Les Oliviers

1 février 2008 Comments Off

Pour guérir on peut devenir Saint Augustin, ou bien construire une maison de ces propres mains. Elle sera au fond de terre loin de la route centrale. Parfois des camions pétroliers roulent à toute vitesse et effraient les bergers. Ce sera l’antre minuscule du souvenir et de la transmission divine. En face, les montagnes, les plateaux qui cachent cette mer d’huile à des centaines de kilomètres. Ici, l’hiver gèle les cactus et la terre jaunie. Et le printemps verdoie d’un coup comme un corsage ouvert d’où jaillissent les jonquilles. Nous serons bien là bas. Il y aura un toit ouvert sur le ciel et le désert. S. disait qu’elle aurait voulu aimer quelqu’un ne serait-ce que pour penser à lui devant un tel assemblage divin. Elle demandait la nostalgie, j’en avais plein.
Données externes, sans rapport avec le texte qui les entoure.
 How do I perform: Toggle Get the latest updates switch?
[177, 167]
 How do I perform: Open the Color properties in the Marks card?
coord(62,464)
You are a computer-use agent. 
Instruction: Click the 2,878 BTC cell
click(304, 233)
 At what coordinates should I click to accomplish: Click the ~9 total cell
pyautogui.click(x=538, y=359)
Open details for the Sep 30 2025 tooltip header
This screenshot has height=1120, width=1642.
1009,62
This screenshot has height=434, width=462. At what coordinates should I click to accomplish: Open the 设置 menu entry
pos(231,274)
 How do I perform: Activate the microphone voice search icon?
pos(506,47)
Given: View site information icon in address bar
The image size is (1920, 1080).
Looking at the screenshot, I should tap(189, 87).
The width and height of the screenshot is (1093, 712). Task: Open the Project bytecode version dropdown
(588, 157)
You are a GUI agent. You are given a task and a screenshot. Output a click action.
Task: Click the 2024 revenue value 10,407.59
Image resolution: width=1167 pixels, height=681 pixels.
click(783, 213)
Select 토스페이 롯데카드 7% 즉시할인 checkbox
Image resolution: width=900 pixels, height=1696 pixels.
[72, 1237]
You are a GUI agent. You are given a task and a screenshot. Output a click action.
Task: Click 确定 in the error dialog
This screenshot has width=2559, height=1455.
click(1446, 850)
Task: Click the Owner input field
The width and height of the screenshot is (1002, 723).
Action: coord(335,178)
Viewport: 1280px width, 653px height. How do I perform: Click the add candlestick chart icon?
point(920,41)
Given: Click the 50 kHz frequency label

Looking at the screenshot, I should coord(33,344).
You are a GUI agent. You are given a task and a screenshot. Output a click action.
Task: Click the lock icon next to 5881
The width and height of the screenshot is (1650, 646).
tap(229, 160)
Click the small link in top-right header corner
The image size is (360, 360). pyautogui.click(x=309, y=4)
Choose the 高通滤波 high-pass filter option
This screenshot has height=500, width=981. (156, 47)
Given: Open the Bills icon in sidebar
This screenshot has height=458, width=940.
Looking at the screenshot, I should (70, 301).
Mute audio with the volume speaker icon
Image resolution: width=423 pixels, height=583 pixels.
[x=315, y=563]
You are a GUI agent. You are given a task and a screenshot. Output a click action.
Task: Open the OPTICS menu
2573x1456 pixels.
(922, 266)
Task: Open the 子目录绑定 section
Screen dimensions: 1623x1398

Tard dans la nuit je me souviens. Elle pleurait au petit matin, elle disait je t’aime, je t’aime, je t’aime et elle pleurait. Elle répétait encore. Je t’aime. Une fin de journée gelée de janvier elle me le murmurait à l’oreille, c’était la première fois. Je me souviens du rouge aux joues que j’ai imputé au froid et ce souffle si doux. Je t’aimais vraiment tu sais. Je sais, je sais, je sais. Je sais sans doute que je t’aime encore toujours comme tu m’as aimée.

Bientôt, nous sortirons du sommeil avec délicatesse, comme auparavant, je prendrais mon thé dans la cour intérieure et irait voir les chèvres. Nous irons cueillir des figues vertes dans le jardin, des pêches mures, et des poires minuscules, des amandes. Sur le terrain sont déjà plantés des oliviers, je me souviens d’un jour où nous avions grimpé une journée durant, enfants, pour aller s’asseoir contre leur tronc corseté. Le vieux grand-père a autorisé la construction et nous a légué cette terre, quoiqu’avec un peu d’avance, il est encore vivant. Sa silhouette de dos se rapproche de la mort. De dos seulement. Qui s’opposerait à un projet qui nous réuni à nouveau, comme jamais en vérité nous n’avons jamais été aussi proches. Revenir. Venir encore. Combien de nuits avons-nous passé sous les étoiles à dormir dans les tapis, à se quitter, se retrouver, reflets d’une sororité plus ou moins consanguine. Bientôt, on mangera du raisin sur le toit avec pour seule vue la nature, les ombres noires des chevaux et des ânes, les sillons creusés d’eau. Et ces dix mille soleils couchants, levants. Ces dix mille silences bénis où nous parlons à voix basse pour ne pas effrayer la nuit. Ce sera une maison en pierre cachée par des ficus biscornus, on l’appellera la Plaie. Au pas de la porte on laissera des lauriers roses, de la menthe fraiche et du genévrier. Derrière les persiennes qui osera nous sortir du monde, qui osera nous mettre à jour. Ote ce paravent, regarde. Assise dans la pénombre, la chambre est de bois et de lin blanc.

Lyon, qu’est-ce pour toi. Une terre de dons et de deuils, une terre d’amour fleuves dont les rives se quittent comme le bateau quittait Gènes dans le soleil d’août. Tu voulais profiter de la piscine d’eau salé sur le pont, tu ne savais pas que certains mourraient pour traverser cette frontière mouvante et floue, dangereusement plate, que l’on assimile au Léthé. Alors Lyon, pourquoi quitter. Les rues me sont si familières que les trottoirs inégaux caressent mes pieds. Il reste ce sentiment d’appartenance à un micro monde injustement dit de taille humaine _ en vérité seuls les étreintes et les bras de l’autre nous montrent tout à coup un espace de taille humaine. Tout le reste est immense, adulte, démesuré. Pourtant on s’en cache, on s’approprie des bouts d’espace, on les agrège on les défait. Jamais on ne va dire que ce n’est qu’une fois dans l’autre qu’on ne se sent plus ni trop petit, ni trop grand ni trop surfait. Jamais on ne va dire je me sens mal hors toi. Hors toi c’est quoi. Le bitume, le vide et le vent froid. Ca on ne se le dit pas.